#### Source excerpt ####

Table 2 Principal component matrix analysis for PAHs
Fig. 1
figure 1

PCA scattergram of “factor scores” for each sample location

Status of PAH concentrations and identification of outliers

Table 3 shows a number of statistical parameters, including skewness, kurtosis, SD and CV, for the concentrations of PAHs in soils at the contaminated site. The concentration ranges were quite wide. For example, Nap concentrations in the 114 samples ranged from 0.01 to 4,100.00 mg kg−1, with a mean of 100.91 mg kg− 1. The data had high CVs and skewness. This implied that the original data included extreme values and were not normally or lognormally distributed, according to the Kolmogorov–Smirnov (K-S) test, because all the K-S P parameters were 0.00. In contaminated site investigation and remediation, only extremely large values have a major effect on the statistics and are of concern. In this study, the box-and-whiskers plot method was used to identify extreme values (extreme values were defined as those which were greater than the sum of the mean values and at least three times the standard deviation.).

####

__Given request A__
In the soil PAH excerpt, what range did Nap concentrations span across the 114 samples?

#### Records supplied ####

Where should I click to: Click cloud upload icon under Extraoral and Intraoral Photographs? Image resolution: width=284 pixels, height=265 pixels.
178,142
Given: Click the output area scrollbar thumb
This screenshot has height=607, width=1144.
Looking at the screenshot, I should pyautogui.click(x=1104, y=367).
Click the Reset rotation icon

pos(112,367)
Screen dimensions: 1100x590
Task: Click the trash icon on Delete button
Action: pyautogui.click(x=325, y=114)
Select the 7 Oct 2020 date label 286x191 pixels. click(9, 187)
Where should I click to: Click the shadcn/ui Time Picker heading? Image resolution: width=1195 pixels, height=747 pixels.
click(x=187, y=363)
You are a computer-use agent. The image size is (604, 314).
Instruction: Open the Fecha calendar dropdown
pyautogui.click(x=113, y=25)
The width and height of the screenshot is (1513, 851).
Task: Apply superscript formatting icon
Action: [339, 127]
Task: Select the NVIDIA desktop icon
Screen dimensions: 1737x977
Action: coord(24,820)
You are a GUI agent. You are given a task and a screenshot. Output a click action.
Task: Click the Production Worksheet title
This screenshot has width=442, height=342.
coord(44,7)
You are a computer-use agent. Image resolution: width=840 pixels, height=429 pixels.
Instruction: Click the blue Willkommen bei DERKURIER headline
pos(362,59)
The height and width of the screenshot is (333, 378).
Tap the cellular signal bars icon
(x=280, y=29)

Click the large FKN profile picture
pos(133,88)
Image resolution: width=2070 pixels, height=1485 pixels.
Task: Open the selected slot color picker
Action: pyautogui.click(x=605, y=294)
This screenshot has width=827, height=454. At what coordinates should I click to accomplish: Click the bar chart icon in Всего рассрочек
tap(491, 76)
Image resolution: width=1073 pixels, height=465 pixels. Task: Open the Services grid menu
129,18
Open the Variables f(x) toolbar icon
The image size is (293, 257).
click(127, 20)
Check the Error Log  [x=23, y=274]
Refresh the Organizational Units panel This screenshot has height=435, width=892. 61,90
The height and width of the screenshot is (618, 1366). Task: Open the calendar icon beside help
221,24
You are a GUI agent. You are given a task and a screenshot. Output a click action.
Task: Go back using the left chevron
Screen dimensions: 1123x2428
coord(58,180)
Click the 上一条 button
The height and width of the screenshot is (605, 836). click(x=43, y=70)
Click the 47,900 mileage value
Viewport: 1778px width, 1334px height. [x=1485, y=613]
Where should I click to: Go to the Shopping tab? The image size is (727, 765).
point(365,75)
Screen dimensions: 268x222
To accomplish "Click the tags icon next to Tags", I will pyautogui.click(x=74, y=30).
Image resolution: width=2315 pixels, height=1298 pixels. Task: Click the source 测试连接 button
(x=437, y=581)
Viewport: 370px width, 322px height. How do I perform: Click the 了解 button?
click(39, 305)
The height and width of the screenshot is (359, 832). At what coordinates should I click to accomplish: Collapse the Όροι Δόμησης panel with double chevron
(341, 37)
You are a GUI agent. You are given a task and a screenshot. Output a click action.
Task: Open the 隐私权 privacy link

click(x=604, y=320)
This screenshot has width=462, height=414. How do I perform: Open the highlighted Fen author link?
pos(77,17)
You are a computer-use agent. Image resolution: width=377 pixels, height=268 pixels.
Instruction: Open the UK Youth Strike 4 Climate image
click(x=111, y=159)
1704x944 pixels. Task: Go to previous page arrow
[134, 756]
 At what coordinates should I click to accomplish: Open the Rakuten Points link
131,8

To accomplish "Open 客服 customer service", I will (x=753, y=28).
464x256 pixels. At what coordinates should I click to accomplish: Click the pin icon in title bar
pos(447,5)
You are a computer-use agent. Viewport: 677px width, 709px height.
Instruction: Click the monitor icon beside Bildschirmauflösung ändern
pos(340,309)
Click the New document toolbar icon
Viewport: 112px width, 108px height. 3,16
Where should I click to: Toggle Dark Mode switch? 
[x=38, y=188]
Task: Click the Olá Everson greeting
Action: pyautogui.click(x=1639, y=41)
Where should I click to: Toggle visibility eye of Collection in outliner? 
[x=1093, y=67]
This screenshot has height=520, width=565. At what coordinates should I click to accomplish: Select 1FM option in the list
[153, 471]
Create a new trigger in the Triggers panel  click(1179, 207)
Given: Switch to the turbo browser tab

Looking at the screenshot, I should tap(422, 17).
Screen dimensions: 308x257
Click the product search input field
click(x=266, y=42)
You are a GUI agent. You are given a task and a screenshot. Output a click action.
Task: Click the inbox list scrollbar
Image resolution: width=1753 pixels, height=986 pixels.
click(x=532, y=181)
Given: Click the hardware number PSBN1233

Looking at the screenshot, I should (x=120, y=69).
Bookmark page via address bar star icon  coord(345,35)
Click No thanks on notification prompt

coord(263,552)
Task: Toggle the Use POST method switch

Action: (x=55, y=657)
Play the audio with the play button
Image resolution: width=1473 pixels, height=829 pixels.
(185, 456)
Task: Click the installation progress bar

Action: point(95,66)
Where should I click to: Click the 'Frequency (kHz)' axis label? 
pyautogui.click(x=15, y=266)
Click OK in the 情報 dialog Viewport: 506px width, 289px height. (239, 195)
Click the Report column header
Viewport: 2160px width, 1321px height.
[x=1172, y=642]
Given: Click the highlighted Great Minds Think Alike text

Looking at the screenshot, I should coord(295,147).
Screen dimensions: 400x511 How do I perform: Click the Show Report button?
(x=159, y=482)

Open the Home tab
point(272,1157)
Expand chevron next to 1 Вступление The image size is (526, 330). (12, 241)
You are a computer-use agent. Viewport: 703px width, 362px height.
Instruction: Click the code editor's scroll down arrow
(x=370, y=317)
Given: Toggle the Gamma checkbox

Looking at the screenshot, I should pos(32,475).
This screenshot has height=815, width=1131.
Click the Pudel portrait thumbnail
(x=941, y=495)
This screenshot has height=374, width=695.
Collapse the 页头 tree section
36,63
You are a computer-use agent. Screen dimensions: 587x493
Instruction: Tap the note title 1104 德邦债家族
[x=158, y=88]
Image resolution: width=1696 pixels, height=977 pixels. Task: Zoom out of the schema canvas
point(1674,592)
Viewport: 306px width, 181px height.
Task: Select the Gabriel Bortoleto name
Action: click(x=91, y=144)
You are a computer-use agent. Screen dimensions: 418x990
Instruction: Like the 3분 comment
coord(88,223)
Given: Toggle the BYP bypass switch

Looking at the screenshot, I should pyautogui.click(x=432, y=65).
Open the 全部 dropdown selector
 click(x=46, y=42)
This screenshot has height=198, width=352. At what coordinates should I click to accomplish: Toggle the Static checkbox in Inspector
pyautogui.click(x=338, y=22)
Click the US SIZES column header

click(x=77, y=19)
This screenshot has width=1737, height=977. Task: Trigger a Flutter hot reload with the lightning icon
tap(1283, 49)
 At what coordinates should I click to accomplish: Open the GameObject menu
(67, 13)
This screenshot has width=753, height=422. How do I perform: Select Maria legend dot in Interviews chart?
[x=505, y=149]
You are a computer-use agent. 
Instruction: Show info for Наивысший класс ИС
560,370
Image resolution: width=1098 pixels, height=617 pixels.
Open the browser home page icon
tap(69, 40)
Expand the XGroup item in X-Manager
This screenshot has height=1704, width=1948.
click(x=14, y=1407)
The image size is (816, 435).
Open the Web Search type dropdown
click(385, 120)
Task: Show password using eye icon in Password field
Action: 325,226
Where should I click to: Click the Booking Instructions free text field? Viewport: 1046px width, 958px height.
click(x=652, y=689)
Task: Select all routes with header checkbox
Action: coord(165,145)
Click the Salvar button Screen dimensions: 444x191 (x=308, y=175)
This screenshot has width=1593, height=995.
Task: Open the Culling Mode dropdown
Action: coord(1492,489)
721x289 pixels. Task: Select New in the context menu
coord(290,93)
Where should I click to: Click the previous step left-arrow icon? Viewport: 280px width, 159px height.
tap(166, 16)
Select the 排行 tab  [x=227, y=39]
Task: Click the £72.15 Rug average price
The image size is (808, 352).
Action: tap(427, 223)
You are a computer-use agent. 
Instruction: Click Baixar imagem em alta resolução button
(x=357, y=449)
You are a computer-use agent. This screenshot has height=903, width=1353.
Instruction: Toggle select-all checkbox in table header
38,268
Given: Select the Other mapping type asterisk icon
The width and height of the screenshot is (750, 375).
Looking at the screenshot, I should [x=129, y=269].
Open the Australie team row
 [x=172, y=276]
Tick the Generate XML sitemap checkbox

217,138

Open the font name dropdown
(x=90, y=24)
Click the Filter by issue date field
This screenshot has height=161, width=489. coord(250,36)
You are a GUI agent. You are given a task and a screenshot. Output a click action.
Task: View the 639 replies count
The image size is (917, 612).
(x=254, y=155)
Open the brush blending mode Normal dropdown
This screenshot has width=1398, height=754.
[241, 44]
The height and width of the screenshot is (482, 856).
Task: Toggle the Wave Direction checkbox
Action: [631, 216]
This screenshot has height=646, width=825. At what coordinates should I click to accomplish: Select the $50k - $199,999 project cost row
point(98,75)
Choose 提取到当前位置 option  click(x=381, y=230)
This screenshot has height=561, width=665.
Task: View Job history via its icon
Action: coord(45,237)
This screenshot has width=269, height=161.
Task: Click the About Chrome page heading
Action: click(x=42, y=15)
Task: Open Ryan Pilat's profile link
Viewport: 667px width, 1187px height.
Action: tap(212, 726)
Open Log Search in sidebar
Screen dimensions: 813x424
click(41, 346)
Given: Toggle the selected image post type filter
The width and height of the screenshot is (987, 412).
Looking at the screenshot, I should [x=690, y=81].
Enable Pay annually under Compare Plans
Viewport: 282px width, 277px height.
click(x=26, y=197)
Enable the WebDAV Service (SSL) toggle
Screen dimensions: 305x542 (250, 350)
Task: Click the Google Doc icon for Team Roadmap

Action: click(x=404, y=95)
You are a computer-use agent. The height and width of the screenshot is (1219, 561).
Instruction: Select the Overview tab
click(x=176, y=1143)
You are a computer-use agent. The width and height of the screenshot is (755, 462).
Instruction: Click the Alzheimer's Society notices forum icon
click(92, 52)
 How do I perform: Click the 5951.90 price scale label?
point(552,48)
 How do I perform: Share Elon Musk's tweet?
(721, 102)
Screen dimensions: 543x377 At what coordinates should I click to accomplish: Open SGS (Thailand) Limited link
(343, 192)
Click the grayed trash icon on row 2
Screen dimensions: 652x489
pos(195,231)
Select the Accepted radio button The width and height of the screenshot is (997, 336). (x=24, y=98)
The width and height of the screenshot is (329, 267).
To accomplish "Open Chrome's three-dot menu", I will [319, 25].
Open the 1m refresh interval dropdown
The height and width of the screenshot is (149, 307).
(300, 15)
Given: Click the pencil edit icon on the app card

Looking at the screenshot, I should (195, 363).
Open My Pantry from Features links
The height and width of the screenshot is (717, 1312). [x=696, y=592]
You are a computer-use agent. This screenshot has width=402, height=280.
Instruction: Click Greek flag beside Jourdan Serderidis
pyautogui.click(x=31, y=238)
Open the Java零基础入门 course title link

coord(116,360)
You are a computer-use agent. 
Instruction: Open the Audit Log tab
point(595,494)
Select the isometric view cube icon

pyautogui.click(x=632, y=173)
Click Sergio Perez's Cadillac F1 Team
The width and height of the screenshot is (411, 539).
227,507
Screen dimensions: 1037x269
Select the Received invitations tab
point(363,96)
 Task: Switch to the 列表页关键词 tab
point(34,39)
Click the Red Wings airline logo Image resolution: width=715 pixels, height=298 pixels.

####

__Given request B__
Copy the entries word for word, starting at the line containing "464x256 pixels. At" and ending at the line containing "Looking at the screenshot, I should tap(422, 17).", with both of those lines included.

__Right answer A__
0.01 to 4,100.00 mg kg−1

__Right answer B__
464x256 pixels. At what coordinates should I click to accomplish: Click the pin icon in title bar
pos(447,5)
You are a computer-use agent. Viewport: 677px width, 709px height.
Instruction: Click the monitor icon beside Bildschirmauflösung ändern
pos(340,309)
Click the New document toolbar icon
Viewport: 112px width, 108px height. 3,16
Where should I click to: Toggle Dark Mode switch? 
[x=38, y=188]
Task: Click the Olá Everson greeting
Action: pyautogui.click(x=1639, y=41)
Where should I click to: Toggle visibility eye of Collection in outliner? 
[x=1093, y=67]
This screenshot has height=520, width=565. At what coordinates should I click to accomplish: Select 1FM option in the list
[153, 471]
Create a new trigger in the Triggers panel  click(1179, 207)
Given: Switch to the turbo browser tab

Looking at the screenshot, I should tap(422, 17).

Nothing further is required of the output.